- _Exercise goal_:
Copy the items below word for word, leaving out the pictures.
-------- Exercise input --------
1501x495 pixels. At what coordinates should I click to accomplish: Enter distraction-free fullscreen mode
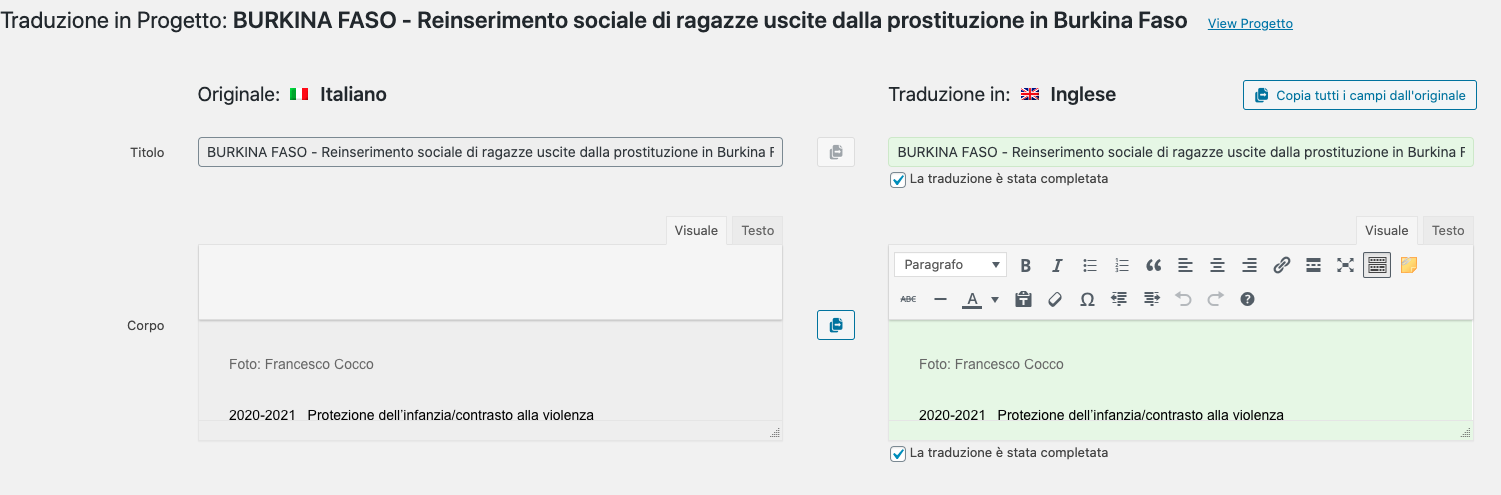point(1345,265)
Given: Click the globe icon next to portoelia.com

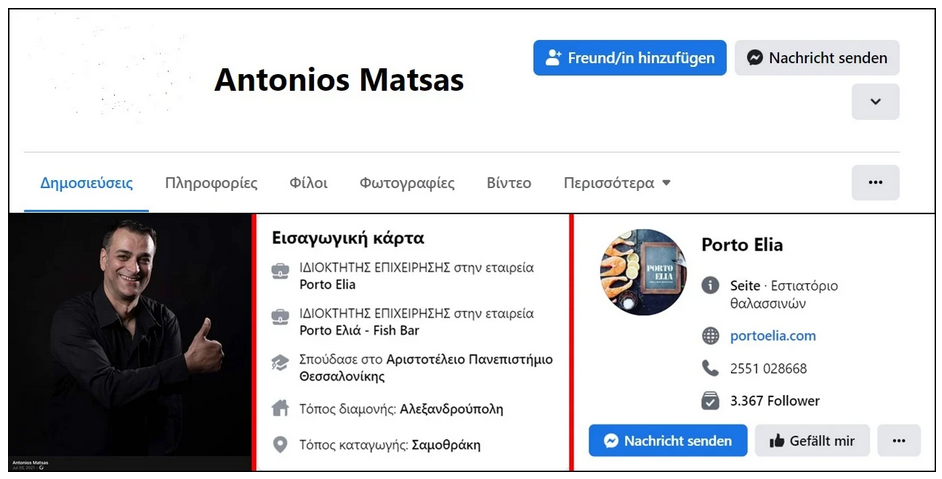Looking at the screenshot, I should [711, 335].
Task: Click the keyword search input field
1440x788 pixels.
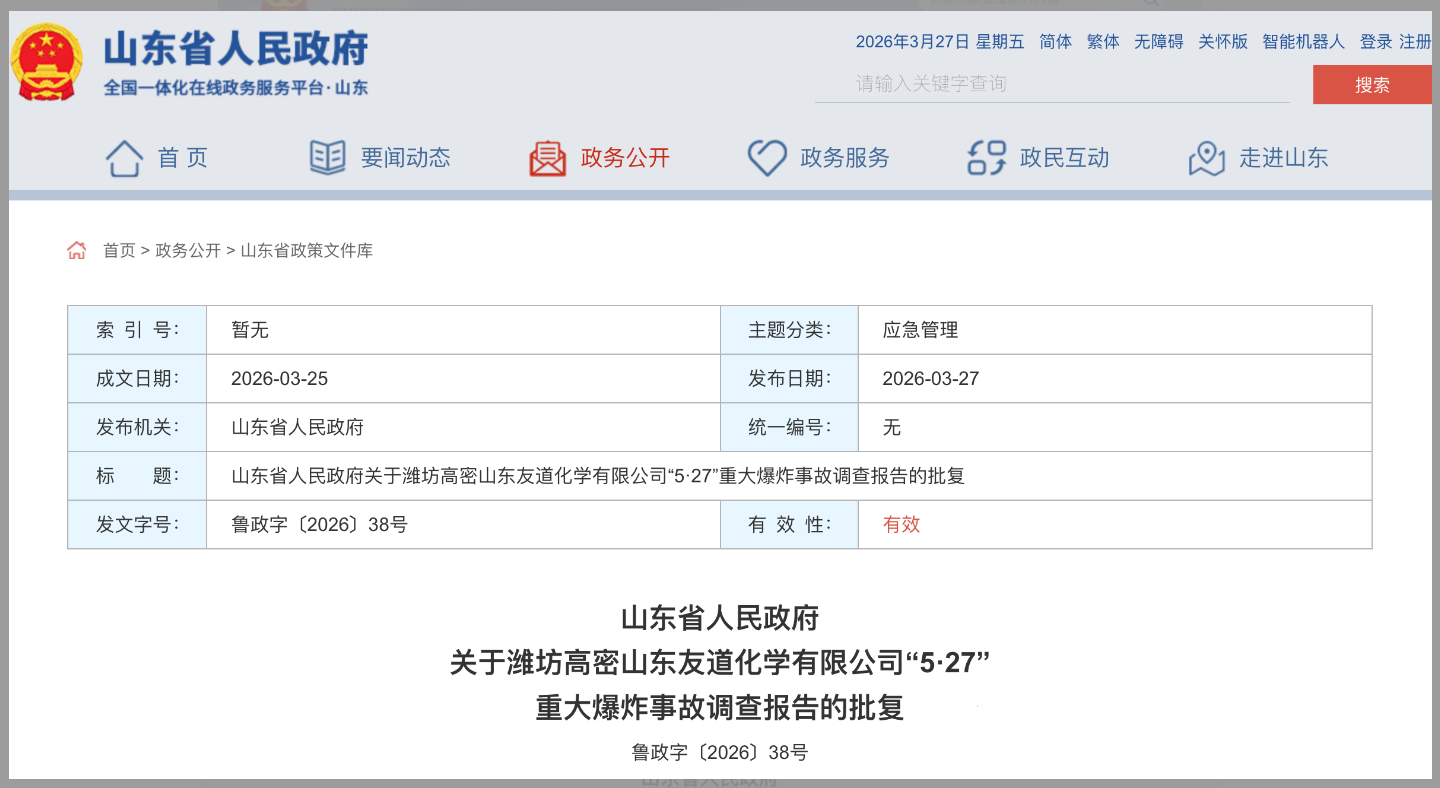Action: [x=1050, y=84]
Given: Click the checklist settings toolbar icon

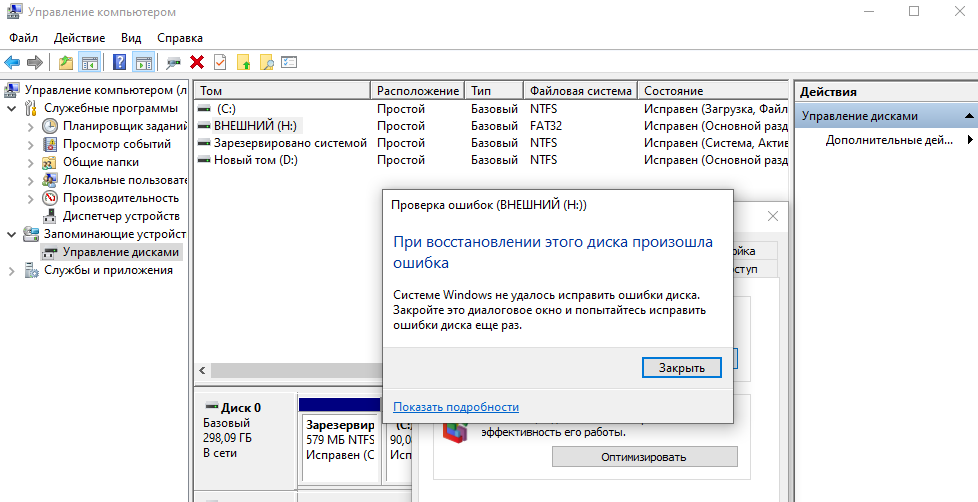Looking at the screenshot, I should (290, 63).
--------
- _Worked solution_:
1501x495 pixels. At what coordinates should I click to accomplish: Enter distraction-free fullscreen mode
point(1345,265)
Given: Click the globe icon next to portoelia.com

Looking at the screenshot, I should [711, 335].
Task: Click the keyword search input field
1440x788 pixels.
Action: [x=1050, y=84]
Given: Click the checklist settings toolbar icon

Looking at the screenshot, I should (290, 63).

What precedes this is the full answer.